> **Written instruction**: From the dbt-osmosis selection guide below, extract the passage starting with "- Speed up refactoring" and going on through "Positional Selectors (recommended)", copying it word for word.

> **Document excerpt**:
______________________________

Selection
When you run dbt-osmosis commands like yaml refactor
, yaml organize
, or yaml document
, you typically want to narrow the scope to some subset of models or sources in your project. This helps you:
- Focus on a subset of changes rather than the entire project.
- Speed up refactoring or documentation runs.
- Reduce noise or risk when iterating incrementally.
dbt-osmosis provides two major strategies for doing this:
- Positional Selectors (recommended)
--fqn
Flag (for advanced users or special cases)
1. Positional Selectors
Positional selectors are the non-flag arguments you provide after the command. They’re interpreted as paths or model names. The underlying logic tries to match each positional argument to:
- A model name (like
stg_customers
) - A file path (like
models/staging/stg_customers.sql
) - A directory path (like
models/staging
) - A file glob (like
marts/**/*.sql
)
In other words, anything that isn’t prefixed with --
is treated as a positional path or node name that dbt-osmosis will attempt to match against your project.
Example Commands
# Select all models in the models/staging directory
dbt-osmosis yaml refactor models/staging
In this case, dbt-osmosis processes all .sql
files recognized as dbt models in models/staging
. Similarly:
# Select only one model if the name is stg_customers and it exists
dbt-osmosis yaml refactor stg_customers
dbt-osmosis looks for a node with the exact name stg_customers
. If found, it processes just that single model. If the name doesn’t match a known node, dbt-osmosis checks if there’s a path or file called stg_customers
. If that fails, no models are selected.
Using Globs
If your shell supports wildcards or recursive globs:
# Recursively select all .sql models in marts/ subdirectories
dbt-osmosis yaml refactor marts/**/*.sql
This is equivalent to selecting every .sql
file under marts/
at any nested level.
Absolute Paths
You can also supply absolute or relative paths. For example:
dbt-osmosis yaml refactor /full/path/to/my_project/models/staging/*.sql
If dbt-osmosis recognizes those .sql
files as part of your current dbt project, it will include them.
How dbt-osmosis Interprets Positional Selectors
- Exact Node Name Check: If the positional argument directly matches a known model name (like
stg_customers
), dbt-osmosis picks that node. - File or Directory Check: If the argument is a valid path (relative or absolute), dbt-osmosis includes all recognized
.sql
models beneath it (or the file itself if it’s a single.sql
). - Glob Expansion: If your shell expands the glob, dbt-osmosis picks each resulting path that maps to a dbt model.
This approach is intuitive, typically what you’d want for partial refactors, and is less error-prone than advanced flags.
2. The --fqn
Flag
This may be deprecated in the future. We recommend positional selectors first.
The --fqn
flag provides an alternative approach. An FQN (fully qualified name) in dbt typically includes:
- The project name
- The resource type (
model
,source
, orseed
) - Subfolders or packages leading to the node
- The final node name
In dbt-osmosis, we omit the project name and resource type segments, focusing only on the latter parts of the FQN. For instance, if dbt ls
returns:
my_project.model.staging.salesforce.contacts
You could specify:
dbt-osmosis yaml refactor --fqn=staging.salesforce.contacts
And dbt-osmosis would match precisely that node. Or:
dbt-osmosis yaml refactor --fqn=staging.salesforce
This would select all nodes under staging.salesforce.*
, effectively everything in the staging/salesforce
sub-tree.

______________________________

> **Data block**:
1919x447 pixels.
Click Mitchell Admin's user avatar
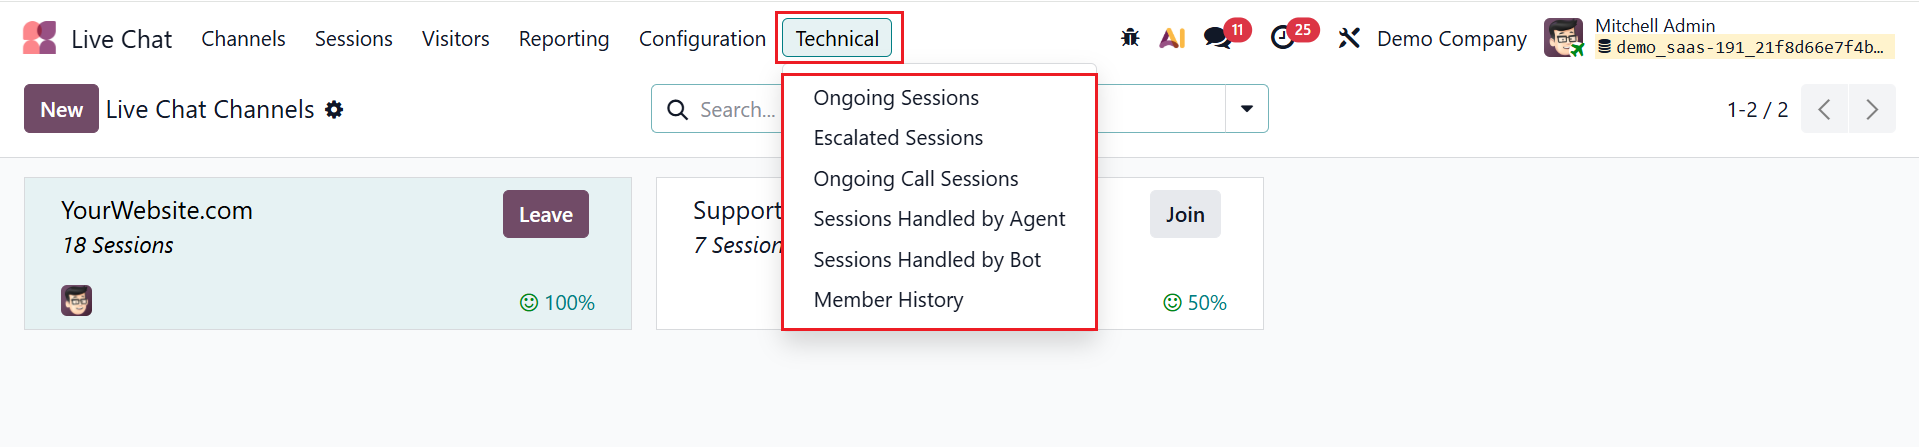click(x=1563, y=38)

______________________________

> **Written reply**:
- Speed up refactoring or documentation runs.
- Reduce noise or risk when iterating incrementally.
dbt-osmosis provides two major strategies for doing this:
- Positional Selectors (recommended)